### Task description:
Each line below should be restated word for word.

Extracted data entries:
####################
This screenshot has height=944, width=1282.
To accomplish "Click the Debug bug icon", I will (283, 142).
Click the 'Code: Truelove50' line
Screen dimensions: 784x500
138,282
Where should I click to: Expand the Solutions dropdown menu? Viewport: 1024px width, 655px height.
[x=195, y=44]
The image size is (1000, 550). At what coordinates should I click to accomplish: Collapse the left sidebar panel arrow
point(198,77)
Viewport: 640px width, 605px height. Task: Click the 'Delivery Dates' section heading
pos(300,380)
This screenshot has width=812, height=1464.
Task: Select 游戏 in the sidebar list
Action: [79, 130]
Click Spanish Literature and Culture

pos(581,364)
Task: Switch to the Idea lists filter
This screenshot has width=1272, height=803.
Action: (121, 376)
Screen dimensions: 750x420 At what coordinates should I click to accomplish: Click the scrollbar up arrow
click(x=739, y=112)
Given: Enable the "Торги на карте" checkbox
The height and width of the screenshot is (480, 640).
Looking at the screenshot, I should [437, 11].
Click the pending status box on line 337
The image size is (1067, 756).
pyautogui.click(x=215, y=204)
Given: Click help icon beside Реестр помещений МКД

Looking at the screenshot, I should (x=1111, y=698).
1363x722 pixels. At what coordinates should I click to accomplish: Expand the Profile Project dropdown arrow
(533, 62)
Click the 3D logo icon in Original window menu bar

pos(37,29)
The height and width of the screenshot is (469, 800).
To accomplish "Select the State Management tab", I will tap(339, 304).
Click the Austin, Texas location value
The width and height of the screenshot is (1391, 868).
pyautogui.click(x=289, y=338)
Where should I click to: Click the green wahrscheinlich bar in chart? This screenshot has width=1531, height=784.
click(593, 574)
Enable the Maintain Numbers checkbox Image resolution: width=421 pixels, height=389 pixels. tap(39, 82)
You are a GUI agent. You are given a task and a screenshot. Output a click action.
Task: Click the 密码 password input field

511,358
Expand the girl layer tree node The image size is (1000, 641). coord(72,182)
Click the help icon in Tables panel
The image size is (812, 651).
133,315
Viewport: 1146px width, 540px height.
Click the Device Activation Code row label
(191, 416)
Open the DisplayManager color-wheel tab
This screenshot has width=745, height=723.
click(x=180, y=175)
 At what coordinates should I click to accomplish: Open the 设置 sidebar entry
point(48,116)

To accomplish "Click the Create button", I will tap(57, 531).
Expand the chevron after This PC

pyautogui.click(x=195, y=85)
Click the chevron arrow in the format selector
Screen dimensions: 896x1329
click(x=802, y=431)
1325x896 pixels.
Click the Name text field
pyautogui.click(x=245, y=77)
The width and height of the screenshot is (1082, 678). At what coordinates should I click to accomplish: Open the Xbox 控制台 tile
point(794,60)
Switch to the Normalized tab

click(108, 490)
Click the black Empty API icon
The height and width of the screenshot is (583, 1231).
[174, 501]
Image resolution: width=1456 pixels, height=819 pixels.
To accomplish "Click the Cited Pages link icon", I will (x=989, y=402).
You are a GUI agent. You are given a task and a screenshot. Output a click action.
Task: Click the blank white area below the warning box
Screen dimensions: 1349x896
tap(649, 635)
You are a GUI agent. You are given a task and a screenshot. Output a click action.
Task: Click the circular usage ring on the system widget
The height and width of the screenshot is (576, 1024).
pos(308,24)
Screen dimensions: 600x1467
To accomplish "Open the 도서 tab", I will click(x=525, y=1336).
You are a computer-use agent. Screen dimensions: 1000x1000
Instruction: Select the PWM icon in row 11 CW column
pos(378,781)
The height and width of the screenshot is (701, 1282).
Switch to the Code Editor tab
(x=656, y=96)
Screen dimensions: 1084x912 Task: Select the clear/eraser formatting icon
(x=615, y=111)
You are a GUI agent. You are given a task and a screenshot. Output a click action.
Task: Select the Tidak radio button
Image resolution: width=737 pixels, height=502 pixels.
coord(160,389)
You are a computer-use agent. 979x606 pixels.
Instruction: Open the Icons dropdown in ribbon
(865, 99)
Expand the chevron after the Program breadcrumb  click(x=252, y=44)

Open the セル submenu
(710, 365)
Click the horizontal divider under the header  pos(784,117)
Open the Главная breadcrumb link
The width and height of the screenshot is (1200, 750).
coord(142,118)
####################
### Answer:
This screenshot has height=944, width=1282.
To accomplish "Click the Debug bug icon", I will (283, 142).
Click the 'Code: Truelove50' line
Screen dimensions: 784x500
138,282
Where should I click to: Expand the Solutions dropdown menu? Viewport: 1024px width, 655px height.
[x=195, y=44]
The image size is (1000, 550). At what coordinates should I click to accomplish: Collapse the left sidebar panel arrow
point(198,77)
Viewport: 640px width, 605px height. Task: Click the 'Delivery Dates' section heading
pos(300,380)
This screenshot has width=812, height=1464.
Task: Select 游戏 in the sidebar list
Action: [79, 130]
Click Spanish Literature and Culture

pos(581,364)
Task: Switch to the Idea lists filter
This screenshot has width=1272, height=803.
Action: (121, 376)
Screen dimensions: 750x420 At what coordinates should I click to accomplish: Click the scrollbar up arrow
click(x=739, y=112)
Given: Enable the "Торги на карте" checkbox
The height and width of the screenshot is (480, 640).
Looking at the screenshot, I should [437, 11].
Click the pending status box on line 337
The image size is (1067, 756).
pyautogui.click(x=215, y=204)
Given: Click help icon beside Реестр помещений МКД

Looking at the screenshot, I should (x=1111, y=698).
1363x722 pixels. At what coordinates should I click to accomplish: Expand the Profile Project dropdown arrow
(533, 62)
Click the 3D logo icon in Original window menu bar

pos(37,29)
The height and width of the screenshot is (469, 800).
To accomplish "Select the State Management tab", I will tap(339, 304).
Click the Austin, Texas location value
The width and height of the screenshot is (1391, 868).
pyautogui.click(x=289, y=338)
Where should I click to: Click the green wahrscheinlich bar in chart? This screenshot has width=1531, height=784.
click(593, 574)
Enable the Maintain Numbers checkbox Image resolution: width=421 pixels, height=389 pixels. tap(39, 82)
You are a GUI agent. You are given a task and a screenshot. Output a click action.
Task: Click the 密码 password input field

511,358
Expand the girl layer tree node The image size is (1000, 641). coord(72,182)
Click the help icon in Tables panel
The image size is (812, 651).
133,315
Viewport: 1146px width, 540px height.
Click the Device Activation Code row label
(191, 416)
Open the DisplayManager color-wheel tab
This screenshot has width=745, height=723.
click(x=180, y=175)
 At what coordinates should I click to accomplish: Open the 设置 sidebar entry
point(48,116)

To accomplish "Click the Create button", I will tap(57, 531).
Expand the chevron after This PC

pyautogui.click(x=195, y=85)
Click the chevron arrow in the format selector
Screen dimensions: 896x1329
click(x=802, y=431)
1325x896 pixels.
Click the Name text field
pyautogui.click(x=245, y=77)
The width and height of the screenshot is (1082, 678). At what coordinates should I click to accomplish: Open the Xbox 控制台 tile
point(794,60)
Switch to the Normalized tab

click(108, 490)
Click the black Empty API icon
The height and width of the screenshot is (583, 1231).
[174, 501]
Image resolution: width=1456 pixels, height=819 pixels.
To accomplish "Click the Cited Pages link icon", I will (x=989, y=402).
You are a GUI agent. You are given a task and a screenshot. Output a click action.
Task: Click the blank white area below the warning box
Screen dimensions: 1349x896
tap(649, 635)
You are a GUI agent. You are given a task and a screenshot. Output a click action.
Task: Click the circular usage ring on the system widget
The height and width of the screenshot is (576, 1024).
pos(308,24)
Screen dimensions: 600x1467
To accomplish "Open the 도서 tab", I will click(x=525, y=1336).
You are a computer-use agent. Screen dimensions: 1000x1000
Instruction: Select the PWM icon in row 11 CW column
pos(378,781)
The height and width of the screenshot is (701, 1282).
Switch to the Code Editor tab
(x=656, y=96)
Screen dimensions: 1084x912 Task: Select the clear/eraser formatting icon
(x=615, y=111)
You are a GUI agent. You are given a task and a screenshot. Output a click action.
Task: Select the Tidak radio button
Image resolution: width=737 pixels, height=502 pixels.
coord(160,389)
You are a computer-use agent. 979x606 pixels.
Instruction: Open the Icons dropdown in ribbon
(865, 99)
Expand the chevron after the Program breadcrumb  click(x=252, y=44)

Open the セル submenu
(710, 365)
Click the horizontal divider under the header  pos(784,117)
Open the Главная breadcrumb link
The width and height of the screenshot is (1200, 750).
coord(142,118)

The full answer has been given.